(Beginning of INPUT MATERIAL)

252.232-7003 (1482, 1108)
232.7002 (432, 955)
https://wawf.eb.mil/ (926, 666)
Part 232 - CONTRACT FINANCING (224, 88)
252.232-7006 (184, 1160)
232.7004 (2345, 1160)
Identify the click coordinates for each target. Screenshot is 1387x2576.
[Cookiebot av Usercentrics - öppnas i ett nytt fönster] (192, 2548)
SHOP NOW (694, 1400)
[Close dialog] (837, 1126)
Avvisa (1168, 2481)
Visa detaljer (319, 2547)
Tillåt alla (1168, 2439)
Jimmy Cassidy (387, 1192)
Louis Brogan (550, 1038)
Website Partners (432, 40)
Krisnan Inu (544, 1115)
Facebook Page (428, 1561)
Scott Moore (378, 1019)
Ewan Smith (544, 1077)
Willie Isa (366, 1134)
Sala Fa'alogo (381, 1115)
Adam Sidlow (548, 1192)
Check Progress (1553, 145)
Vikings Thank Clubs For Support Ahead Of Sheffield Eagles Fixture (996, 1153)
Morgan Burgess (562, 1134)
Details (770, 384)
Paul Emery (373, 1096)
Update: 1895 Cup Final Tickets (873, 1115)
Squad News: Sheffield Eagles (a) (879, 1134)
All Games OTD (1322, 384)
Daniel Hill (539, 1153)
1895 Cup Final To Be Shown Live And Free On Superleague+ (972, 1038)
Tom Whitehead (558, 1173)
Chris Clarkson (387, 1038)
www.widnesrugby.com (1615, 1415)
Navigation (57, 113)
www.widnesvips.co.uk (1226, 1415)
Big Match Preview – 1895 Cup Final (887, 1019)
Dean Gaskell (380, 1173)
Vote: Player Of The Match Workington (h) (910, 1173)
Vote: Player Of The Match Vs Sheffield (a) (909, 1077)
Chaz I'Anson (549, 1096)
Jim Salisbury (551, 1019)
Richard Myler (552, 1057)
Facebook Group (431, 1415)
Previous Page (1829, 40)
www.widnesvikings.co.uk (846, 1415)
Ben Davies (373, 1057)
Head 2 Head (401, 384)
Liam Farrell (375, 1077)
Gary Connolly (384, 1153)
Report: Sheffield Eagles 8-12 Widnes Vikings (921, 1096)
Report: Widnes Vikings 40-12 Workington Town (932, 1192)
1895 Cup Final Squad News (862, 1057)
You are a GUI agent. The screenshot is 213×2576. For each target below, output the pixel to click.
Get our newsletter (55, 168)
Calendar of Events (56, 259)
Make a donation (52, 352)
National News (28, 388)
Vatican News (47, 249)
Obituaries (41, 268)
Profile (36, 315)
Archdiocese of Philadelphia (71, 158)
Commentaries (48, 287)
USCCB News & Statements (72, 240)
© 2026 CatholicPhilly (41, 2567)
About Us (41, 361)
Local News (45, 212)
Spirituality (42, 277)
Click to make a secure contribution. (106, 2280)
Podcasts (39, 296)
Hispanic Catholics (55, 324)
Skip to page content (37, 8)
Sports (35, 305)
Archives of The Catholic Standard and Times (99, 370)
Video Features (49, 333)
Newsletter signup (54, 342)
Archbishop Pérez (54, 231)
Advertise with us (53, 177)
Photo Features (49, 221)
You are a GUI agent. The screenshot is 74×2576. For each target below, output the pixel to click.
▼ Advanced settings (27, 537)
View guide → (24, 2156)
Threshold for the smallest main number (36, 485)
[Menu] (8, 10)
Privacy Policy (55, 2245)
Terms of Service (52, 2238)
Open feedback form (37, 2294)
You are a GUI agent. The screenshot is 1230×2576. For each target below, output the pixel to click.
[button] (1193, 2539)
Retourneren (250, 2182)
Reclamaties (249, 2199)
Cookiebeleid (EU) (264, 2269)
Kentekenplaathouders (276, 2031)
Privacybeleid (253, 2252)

(End of INPUT MATERIAL)

WHAT YOU SHOULD DO
Every line above should be written out again, unchanged.

ANSWER TO THIS TASK
252.232-7003 (1482, 1108)
232.7002 (432, 955)
https://wawf.eb.mil/ (926, 666)
Part 232 - CONTRACT FINANCING (224, 88)
252.232-7006 (184, 1160)
232.7004 (2345, 1160)
Identify the click coordinates for each target. Screenshot is 1387x2576.
[Cookiebot av Usercentrics - öppnas i ett nytt fönster] (192, 2548)
SHOP NOW (694, 1400)
[Close dialog] (837, 1126)
Avvisa (1168, 2481)
Visa detaljer (319, 2547)
Tillåt alla (1168, 2439)
Jimmy Cassidy (387, 1192)
Louis Brogan (550, 1038)
Website Partners (432, 40)
Krisnan Inu (544, 1115)
Facebook Page (428, 1561)
Scott Moore (378, 1019)
Ewan Smith (544, 1077)
Willie Isa (366, 1134)
Sala Fa'alogo (381, 1115)
Adam Sidlow (548, 1192)
Check Progress (1553, 145)
Vikings Thank Clubs For Support Ahead Of Sheffield Eagles Fixture (996, 1153)
Morgan Burgess (562, 1134)
Details (770, 384)
Paul Emery (373, 1096)
Update: 1895 Cup Final Tickets (873, 1115)
Squad News: Sheffield Eagles (a) (879, 1134)
All Games OTD (1322, 384)
Daniel Hill (539, 1153)
1895 Cup Final To Be Shown Live And Free On Superleague+ (972, 1038)
Tom Whitehead (558, 1173)
Chris Clarkson (387, 1038)
www.widnesrugby.com (1615, 1415)
Navigation (57, 113)
www.widnesvips.co.uk (1226, 1415)
Big Match Preview – 1895 Cup Final (887, 1019)
Dean Gaskell (380, 1173)
Vote: Player Of The Match Workington (h) (910, 1173)
Vote: Player Of The Match Vs Sheffield (a) (909, 1077)
Chaz I'Anson (549, 1096)
Jim Salisbury (551, 1019)
Richard Myler (552, 1057)
Facebook Group (431, 1415)
Previous Page (1829, 40)
www.widnesvikings.co.uk (846, 1415)
Ben Davies (373, 1057)
Head 2 Head (401, 384)
Liam Farrell (375, 1077)
Gary Connolly (384, 1153)
Report: Sheffield Eagles 8-12 Widnes Vikings (921, 1096)
Report: Widnes Vikings 40-12 Workington Town (932, 1192)
1895 Cup Final Squad News (862, 1057)
You are a GUI agent. The screenshot is 213×2576. For each target below, output the pixel to click.
Get our newsletter (55, 168)
Calendar of Events (56, 259)
Make a donation (52, 352)
National News (28, 388)
Vatican News (47, 249)
Obituaries (41, 268)
Profile (36, 315)
Archdiocese of Philadelphia (71, 158)
Commentaries (48, 287)
USCCB News & Statements (72, 240)
© 2026 CatholicPhilly (41, 2567)
About Us (41, 361)
Local News (45, 212)
Spirituality (42, 277)
Click to make a secure contribution. (106, 2280)
Podcasts (39, 296)
Hispanic Catholics (55, 324)
Skip to page content (37, 8)
Sports (35, 305)
Archives of The Catholic Standard and Times (99, 370)
Video Features (49, 333)
Newsletter signup (54, 342)
Archbishop Pérez (54, 231)
Advertise with us (53, 177)
Photo Features (49, 221)
You are a GUI agent. The screenshot is 74×2576. For each target below, output the pixel to click.
▼ Advanced settings (27, 537)
View guide → (24, 2156)
Threshold for the smallest main number (36, 485)
[Menu] (8, 10)
Privacy Policy (55, 2245)
Terms of Service (52, 2238)
Open feedback form (37, 2294)
You are a GUI agent. The screenshot is 1230×2576. For each target below, output the pixel to click.
[button] (1193, 2539)
Retourneren (250, 2182)
Reclamaties (249, 2199)
Cookiebeleid (EU) (264, 2269)
Kentekenplaathouders (276, 2031)
Privacybeleid (253, 2252)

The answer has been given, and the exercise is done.